Black senior officials like outgoing Brazilian Supreme Court Chief Justice Joaquim Barbosa remain rare, prompting quotas to be introduced. In the country’s wildly popular soap operas, screen stars are almost always white. Just 12 percent of the cast of the country’s current prime-time novela, Em Familia, is black or mixed raced.
Determining who is black is not easy.
European settlers, mainly from Portugal, brought almost 5 million slaves to the country between 1502 and 1867, almost half of all Africans entering the New World and 10 times the number headed to the US. Interracial marriage was common and an official policy of “whitening” the population by inviting Europeans to the country until the middle 20th century has meant there are a more than 100 definitions of skin color, according to a government survey.
In a case at the University of Brasilia, identical twins in 2007 applied for entry as part of a quota system the institution has introduced. Only one was deemed black.
Brazil’s racial mix used to be more visible in soccer stadiums, where low ticket prices meant even the poorest, mainly black, members of society could attend games.
With the advent of new stadiums, including the dozen for the World Cup costing more than 8 billion reais, that is being lost as prices rise. Blacks and mixed-race Brazilians made up 53 percent of the population in 2012, yet only 16 percent of the richest 1 percent, according to IBGE, the statistics institute.
During Brazil’s 3-0 win over Spain in last year’s Confederations Cup final, the overwhelming majority of fans in Rio’s 74,698-seat Maracana were white.

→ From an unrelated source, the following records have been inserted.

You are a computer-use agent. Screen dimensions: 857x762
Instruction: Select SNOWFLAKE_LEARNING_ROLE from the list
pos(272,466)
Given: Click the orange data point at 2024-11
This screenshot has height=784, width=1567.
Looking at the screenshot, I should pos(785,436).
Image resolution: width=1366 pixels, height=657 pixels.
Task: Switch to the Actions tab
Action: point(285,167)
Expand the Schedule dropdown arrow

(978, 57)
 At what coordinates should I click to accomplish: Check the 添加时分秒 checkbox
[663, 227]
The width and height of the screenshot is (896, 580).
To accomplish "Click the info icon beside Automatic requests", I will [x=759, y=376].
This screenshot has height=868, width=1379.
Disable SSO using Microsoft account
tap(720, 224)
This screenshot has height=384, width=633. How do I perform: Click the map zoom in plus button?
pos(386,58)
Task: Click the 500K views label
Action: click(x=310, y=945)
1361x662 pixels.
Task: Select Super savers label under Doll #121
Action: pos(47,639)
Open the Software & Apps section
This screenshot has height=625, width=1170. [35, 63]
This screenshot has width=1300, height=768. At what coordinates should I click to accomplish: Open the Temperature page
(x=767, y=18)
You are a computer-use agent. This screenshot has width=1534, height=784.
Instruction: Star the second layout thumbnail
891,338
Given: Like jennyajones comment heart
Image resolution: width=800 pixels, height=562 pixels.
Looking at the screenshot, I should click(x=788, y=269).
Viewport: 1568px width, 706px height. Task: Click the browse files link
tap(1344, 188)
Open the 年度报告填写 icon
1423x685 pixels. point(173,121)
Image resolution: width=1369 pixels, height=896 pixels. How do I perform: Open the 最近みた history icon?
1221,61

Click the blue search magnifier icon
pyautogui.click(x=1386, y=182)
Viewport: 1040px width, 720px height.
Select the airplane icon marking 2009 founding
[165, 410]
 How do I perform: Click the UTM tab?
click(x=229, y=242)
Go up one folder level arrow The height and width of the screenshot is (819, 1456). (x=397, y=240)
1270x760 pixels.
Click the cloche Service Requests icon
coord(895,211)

The only black faces were among the players on the field and the cleaners in the bathrooms, Da Silva said.
“The price of tickets has created an economic problem and blacks don’t have the economic level of whites in Brazilian society yet,” Brazilian National Secretary for Soccer Toninho Nascimento said.
On the field, black players, coaches and referees are now helping highlight the divide.
Arouca, a midfielder with Pele’s former team, Santos, was called a monkey by fans as he gave a sideline interview in March. A month earlier, Tinga, a midfielder who plays for Belo Horizonte team Cruzeiro, was racially abused while playing a game in Peru.
The case made national headlines, with Brazilian newspapers expressing shock and anger at the treatment. Tinga’s response was to point to problems at home.
“In Brazil we talk about equality, but we hide our prejudice,” he said. “We pretend that everyone is equal.”
Since the incidents, Brazil’s soccer federation started a campaign against racism called Somos Iguais, or “We Are Equal.”
Rousseff said she wants to turn the World Cup into “a global marker against racism.”
A player from the Brazil national team will read an anti-racism message before Thursday next week’s tournament opener against Croatia. In previous competitions, such messages have been read out by team captains after they enter the field.
Chagas, who has quit work as a referee, is hoping the tournament may be a turning point, even though it will be too late for him. The abuse he received pushed Chagas to quit officiating.
“I hope during the World Cup people will have better control to not act in an aggressive, prejudiced way,” Chagas said. “The eyes of the world will be on Brazil, and it would be a shame if something like this were to happen.”